Eight More in '94: The Republican Takeover of the Senate
In the words of several media commentators, the stunning Republican success in the 1994 midterm elections had the disruptive and shocking force of a "meteorite," an "earthquake," a "tectonic shift," a "tsunami," a "deluge," even a "neutron bomb." 1 The reach of the partisan landslide that on November 8 shook the political landscape was largely unexpected; it created the conditions for important transformations in the internal organization of the 104th Congress and a radical reorientation of the legislative agenda. Although most prognosticators anticipated changes in Senate membership, the Republicans' takeover of the House, after an unprecedented four decades in the minority, appeared to be a cosmic event that broke the gravitational pull of Democratic control and eclipsed other aspects of the midterm elections. In the "historic power shift" of 1994, the outcome of the Senate elections was but one wave of the Republican tide washing many Democrats from state and national offices.
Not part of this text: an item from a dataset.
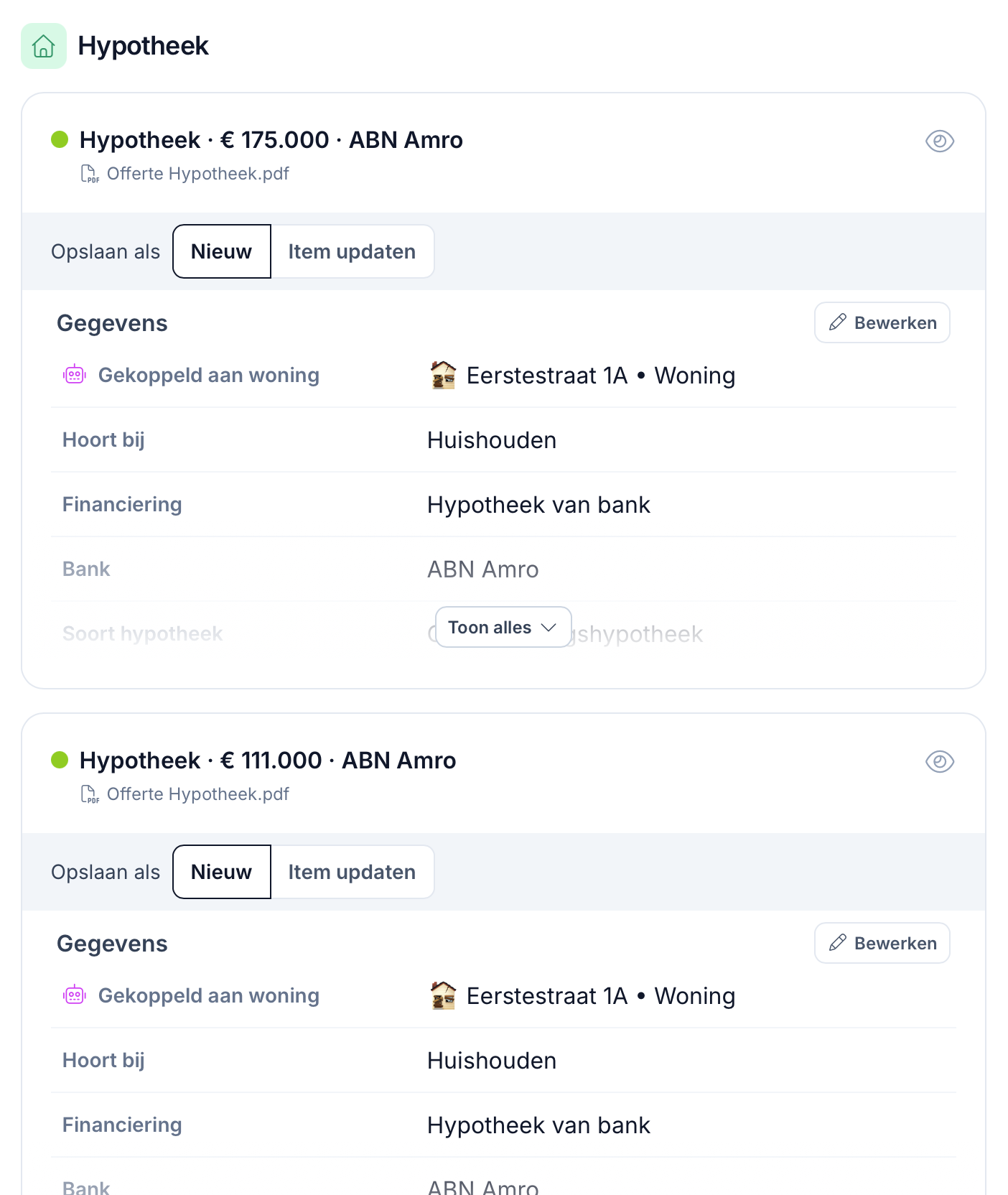
Task: Click Bewerken button in first Gegevens section
Action: (x=882, y=322)
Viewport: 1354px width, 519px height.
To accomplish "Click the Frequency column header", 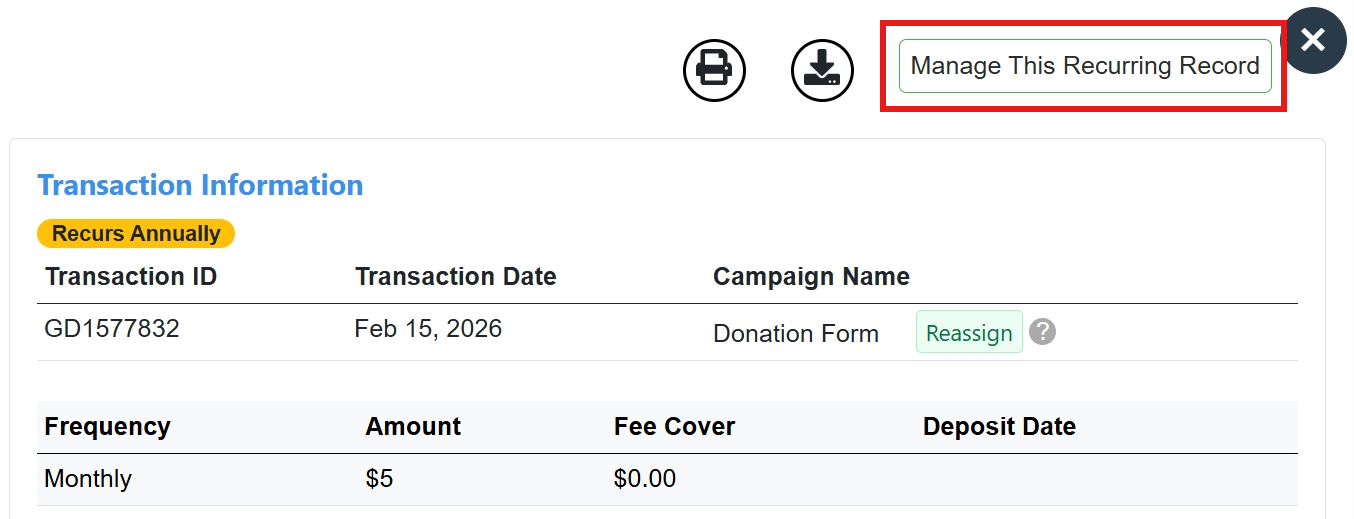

In an election year in which the slogan "Cut their pay and send them home" seemed to capture effectively the public's discontent and dissatisfaction with the performance of Congress, with the operation and the size of the federal government, and with the behavior of career politicians, 2 the midterm vote was expected to be driven by the desire for political change and to challenge the reelection prospects of several incumbents. In its spring preview of the 1994 campaigns, the Congressional Quarterly Weekly Report asked "whether the buds of anger and frustration that burst into bloom in 1992 were annuals, limited to a single season of glory, or perennials that will return again this election season" ( Connolly 1994: 937). On election day, voters' unrest did translate into change, albeit of a different nature from that of two years before. Although the 1992 congressional elections "departed dramatically from recent historical patterns" by combining very large membership turnover (through retirement and incumbent defeat) with a quite modest partisan change ( Jacobson 1993b: 153), the 1994 midterm elections delivered a radical, across-the-board partisan readjustment, coupled with significant membership replacement. Republican candidates scored impressive gains in national, state, and local contests, and for the first time since 1954, the GOP gained control of both chambers of Congress; not since 1948 had a Democratic president shared power with a Republican Congress.